I click on the CNN article. A picture of Anna smiling, her arm wrapped around her father, stares back at me. She’s absolutely stunning with long blond hair, sky-blue eyes, and a bright, wide smile. A white play button at the center of the photo beckons me to hit play. So I do.
A brunette anchor appears on screen, filling in all the missing details. “Anna Taylor, the daughter of millionaire businessman turned US senator Josiah Taylor, has been killed during an attempted rescue from Colombian cartel boss Santino ‘The Hammer’ Torres. Taylor, along with four other Americans, had been abducted earlier this week and held hostage in exchange for the release of three Colombian drug dealers in federal custody here in the United States. Sources are reporting that an unknown group raided the compound in the early morning hours and successfully rescued Taylor’s two traveling companions, Stephanie Litton and Jen Meredith, all former students at the Sidwell Friends School in DC, as well as Massachusetts couple Richie and Mila Barcelona. The rescue team was unable to reach Taylor before she was shot and killed. Anna Taylor planned to attend Georgetown next fall. She was just eighteen years old.”
They lost someone. They lost a senator’s daughter no less. My parents rarely lose someone they are trying to save. I can count on one hand the number of people that have died on their watch.
“Oh my God,” I whisper as I feel the gravity of what this could mean for the Black Angels and my parents, the shit storm from the media, the repercussions at CORE. But there has to be more. This can’t be the only thing that happened. There has to be something else that has my parents so petrified.
Tears threaten to climb up the back of my throat but I swallow hard and let my training take over. I take a deep, full-bodied breath and fall back into numbness. Holding this tragedy far away is the only way I can function. I refuse to let it break through my skin, soak into my body, and affect me. Turn off emotions, push away the poison, I hear my mom’s voice in my head. And so I do.

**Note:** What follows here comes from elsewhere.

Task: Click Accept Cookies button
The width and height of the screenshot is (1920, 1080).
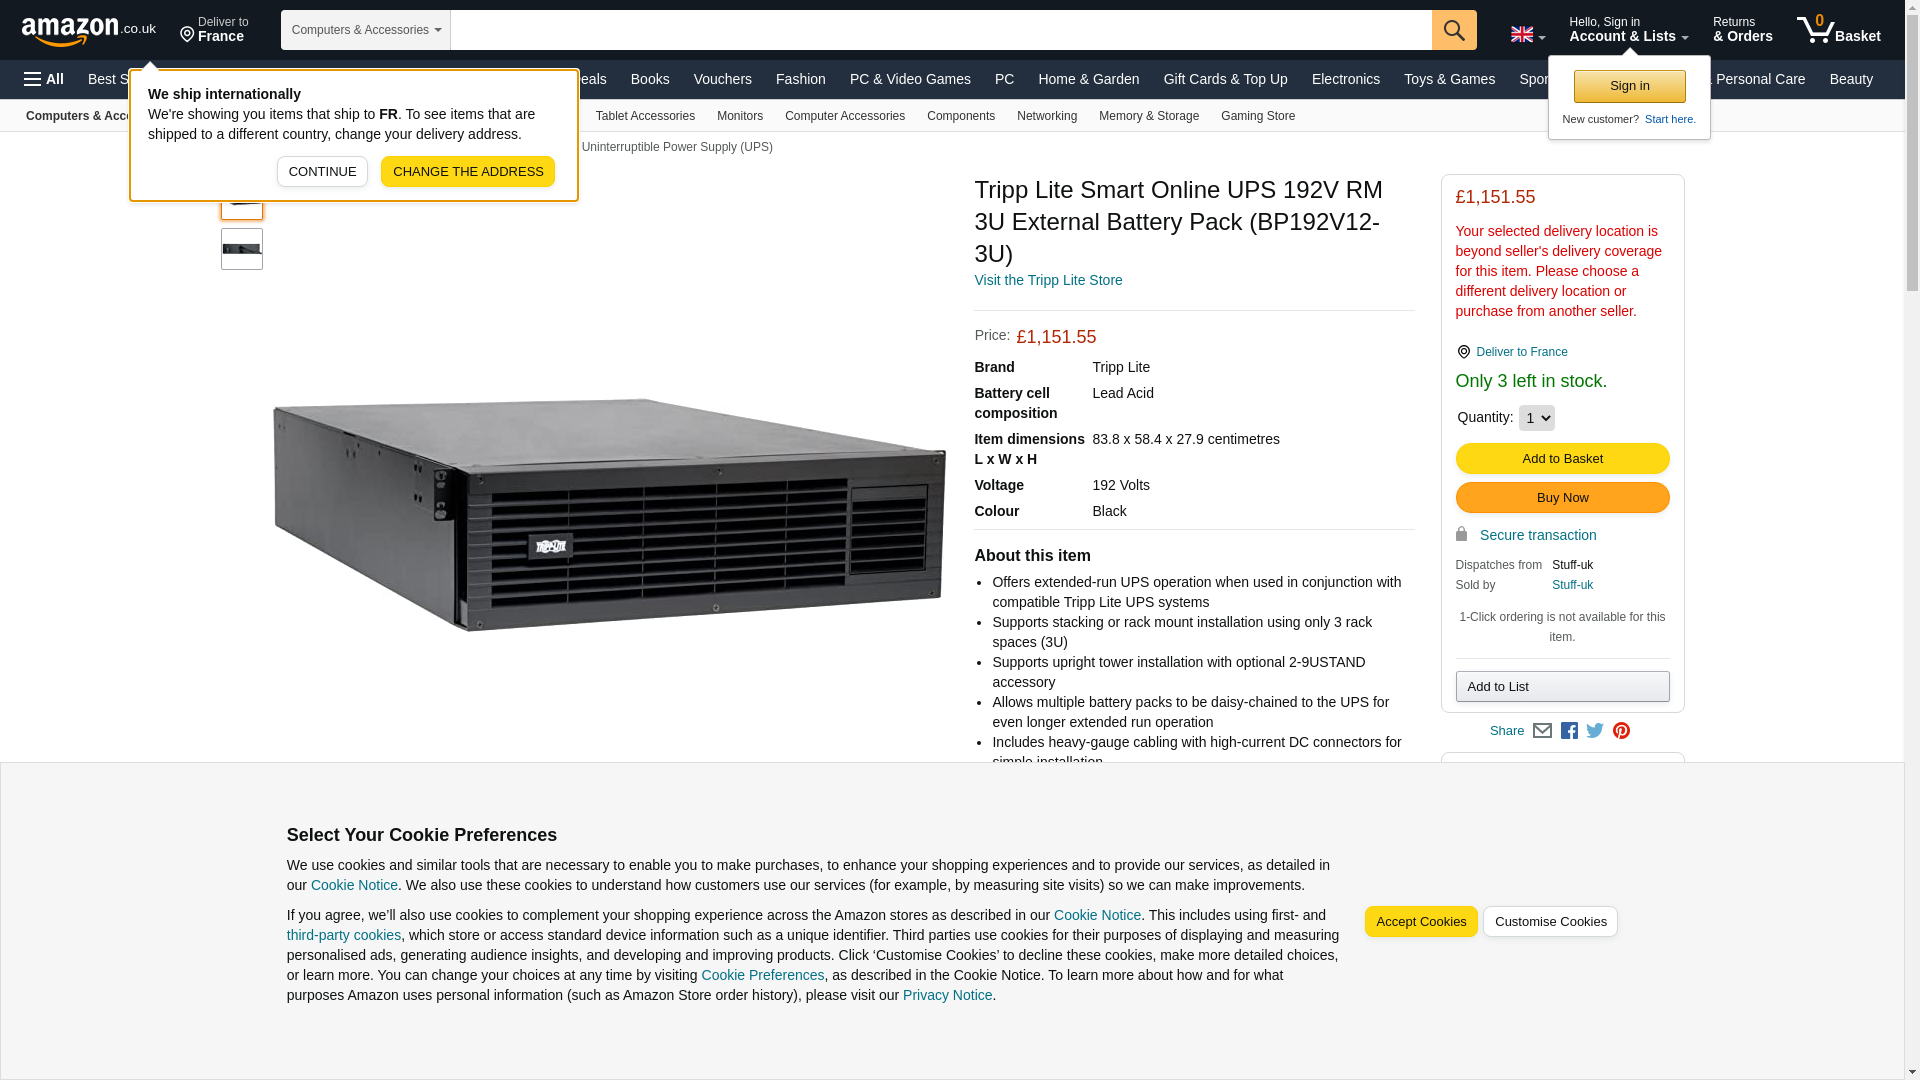Action: [x=1420, y=922]
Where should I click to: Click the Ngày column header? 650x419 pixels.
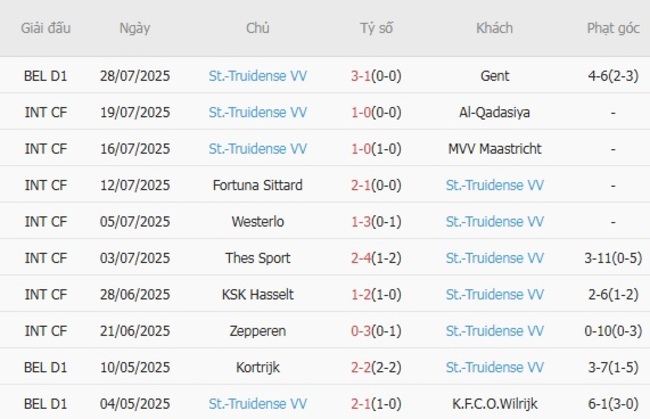tap(134, 28)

My fingers bang at my keyboard, typing in “Rehenes Estadounidenses” and “Santino Torres.” Several Colombian newspapers pop up. I scan the headlines. The newspaper in Santa Marta, Colombia, called El Informador has a headline that reads “El hijo de Santino Torres se murió en rescate de rehenes.” Translation: Santino Torres’s son killed in hostage rescue.
That’s it.
“Holy shit,” I whisper, raising my fingertips to my temples. I click on the headline and begin to scan the article.
Take-down in Santa Marta.
Unidentified American Group.
Alejandro. Four years old. Shot in head by rescue team.
Died in father’s arms.
Anna Taylor. Forced to her knees.
Cried and begged for her life. Shot execution style.

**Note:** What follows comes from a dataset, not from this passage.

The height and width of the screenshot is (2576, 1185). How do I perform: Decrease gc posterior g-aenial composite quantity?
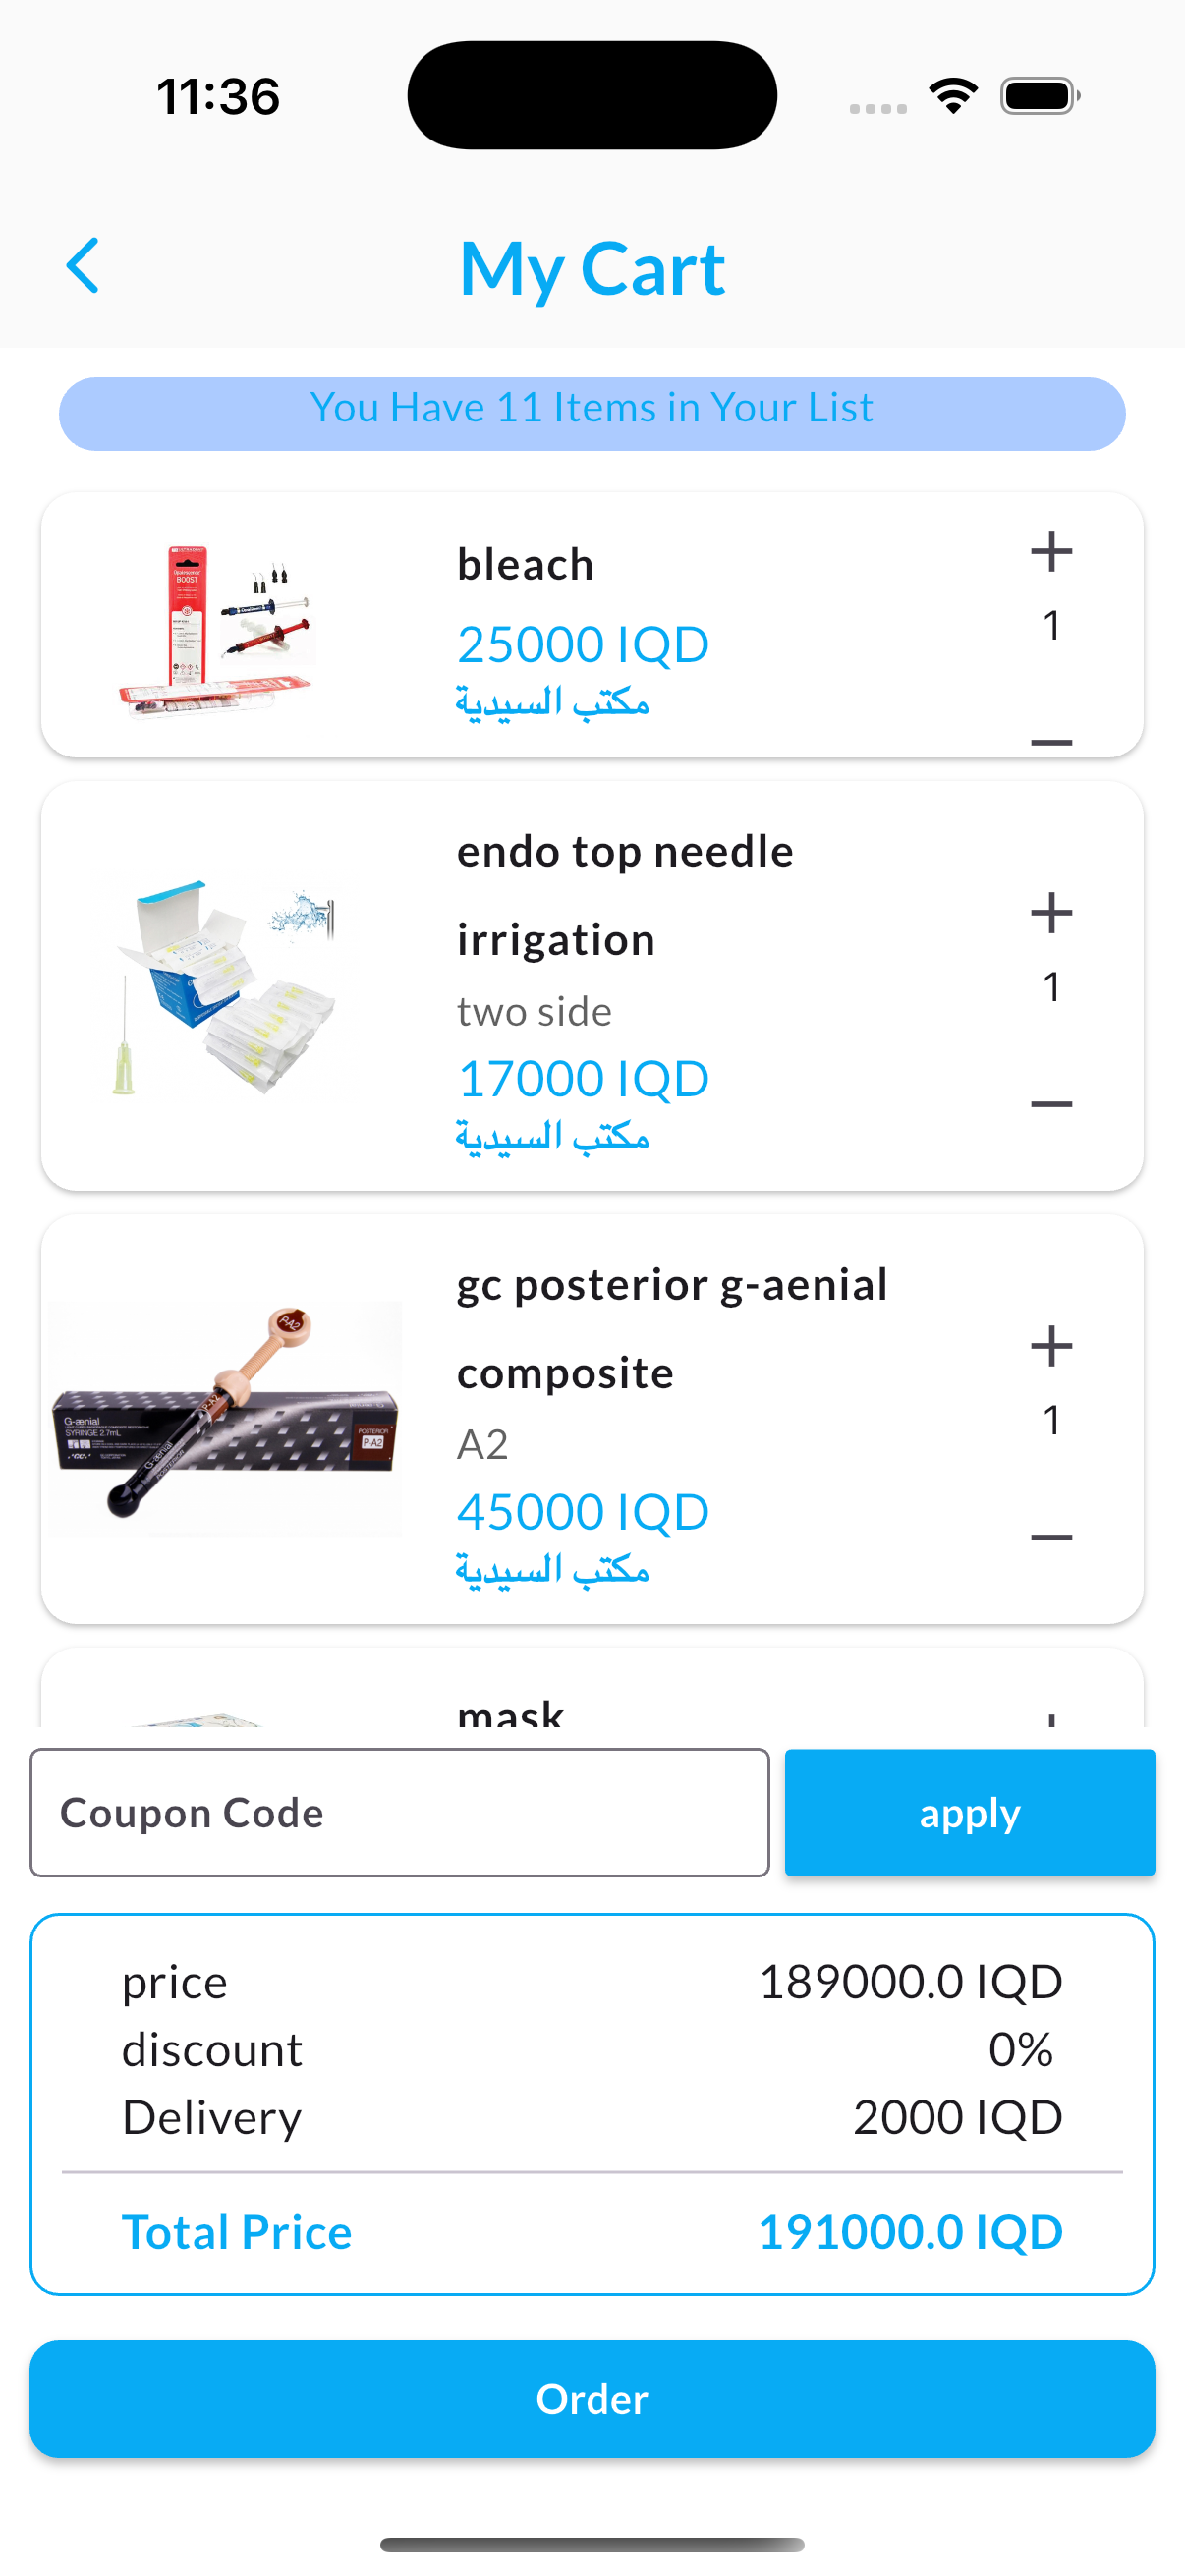tap(1050, 1537)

Her body abandoned. Her flesh set on fire that night. A promise from Torres.
“Venganza, venganza, venganza. Muerte a los Americanos.” Revenge, revenge, revenge. Death to the Americans.
Bile rises up my throat as I realize that Torres must have leaked this entire story in hopes the Americans would find it and heed his warning.

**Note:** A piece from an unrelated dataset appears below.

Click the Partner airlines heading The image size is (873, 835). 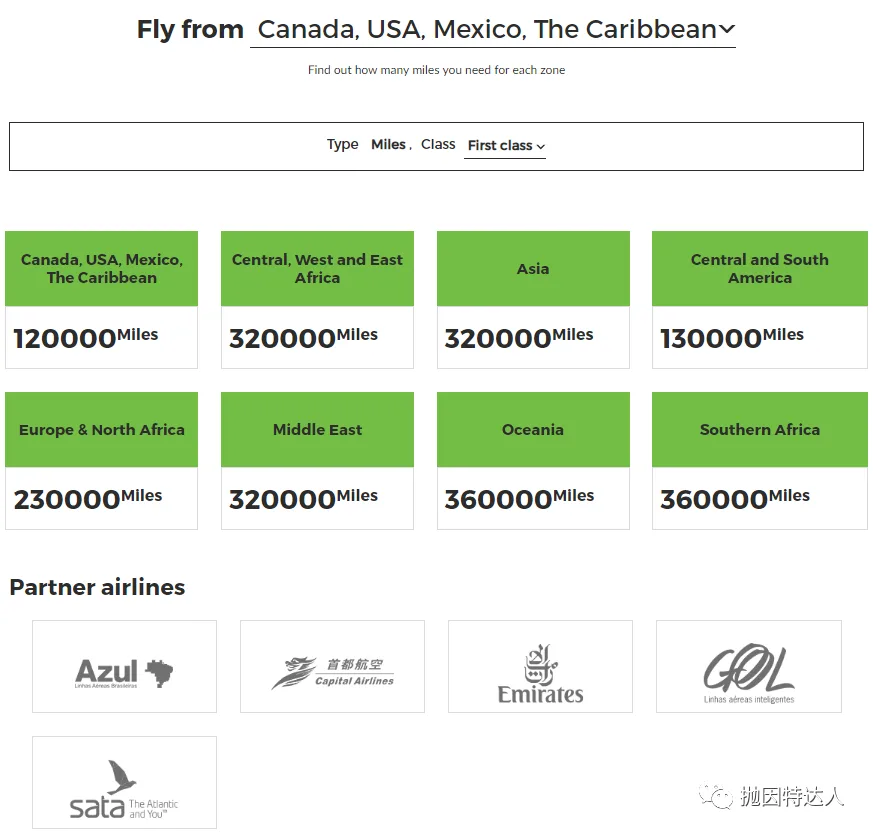point(97,587)
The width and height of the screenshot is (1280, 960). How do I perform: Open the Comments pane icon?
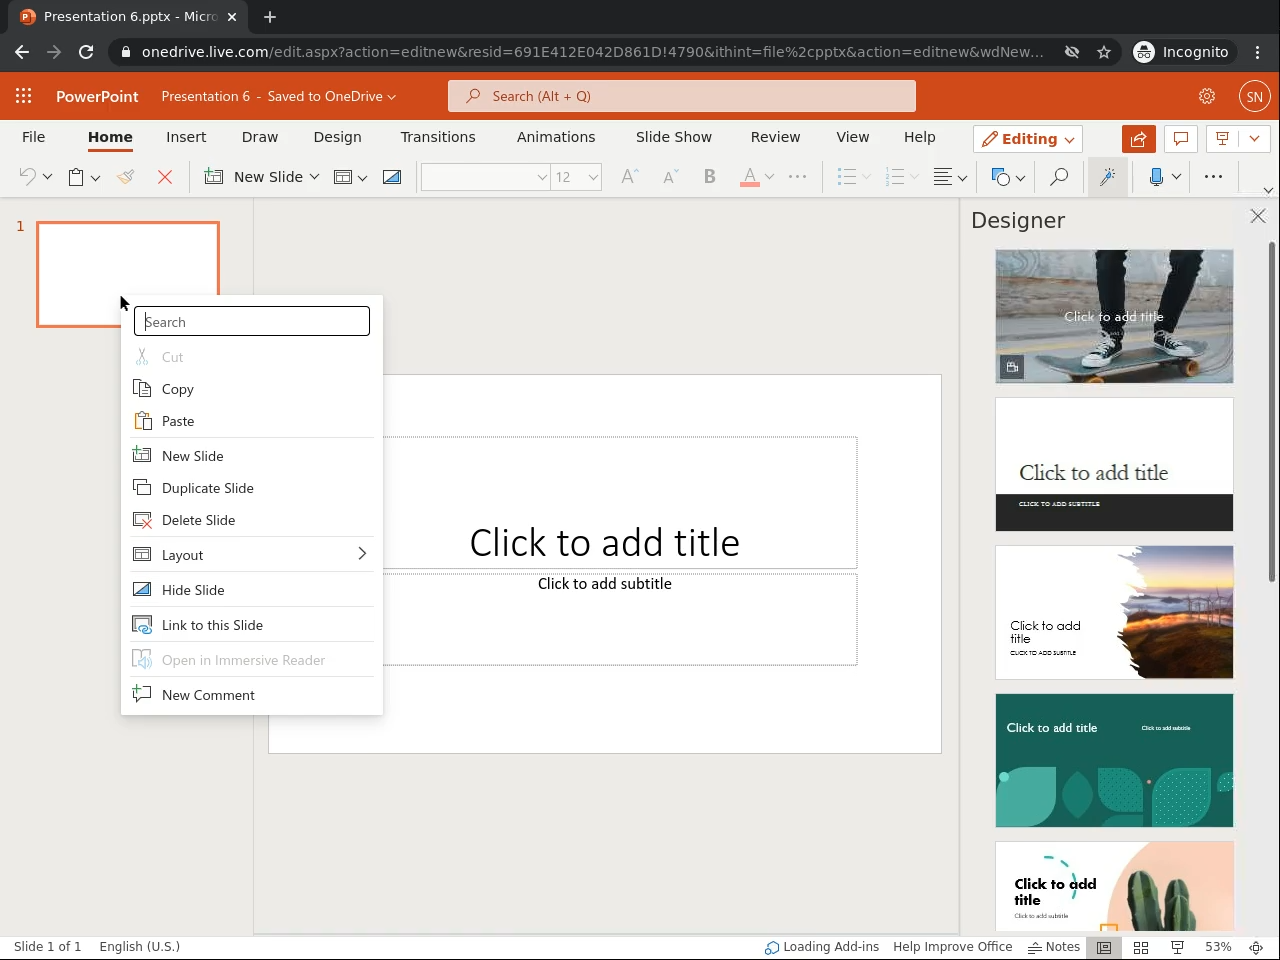coord(1180,139)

At the bottom of the article, Alejandro’s dark eyes haunt me; his sweet smile crushes me. He was so small. Why did he have to die? Collateral damage. That’s what the Black Angels would call him. He was just collateral damage. But he wasn’t. He was a little boy. They’d justify it and say he’d grow up to take over his father’s drug empire. But how do they know? Maybe he’d grow up and become a doctor or maybe a lawyer or a teacher and do good to offset the evil of his father. He was only four years old. He still had a chance.
My stomach has been tied into so many knots, I feel physically ill. The wall I’ve built around me begins to chip and crumble; my body begins to tingle. My arms, my legs, my feet, my hands feel disconnected from me somehow.
We’re leaving. We’re leaving, my mind taunts. I can feel it in my bones. We’re twenty-four hours away from going into hiding. Forty-eight if I’m lucky. The room spins, dread tightening my lungs, and I can’t breathe. I want to slow the clock that’s counting down the minutes I have left in this house, in this life, but it ticks by at double speed.
My wobbly legs stand up from my desk chair. The walls around me begin to melt, coming closer and closer and a sudden rush of heat blisters my skin. I have to get out of here, go for a run, something.
I tear open the bottom drawer of my dresser, pulling out yoga pants, a sports bra, and a T-shirt. I glance over my shoulder and out the window. The sun is just starting to set, its warmth retreating as our part of the world spins into darkness. I grab my red jacket in case I get cold.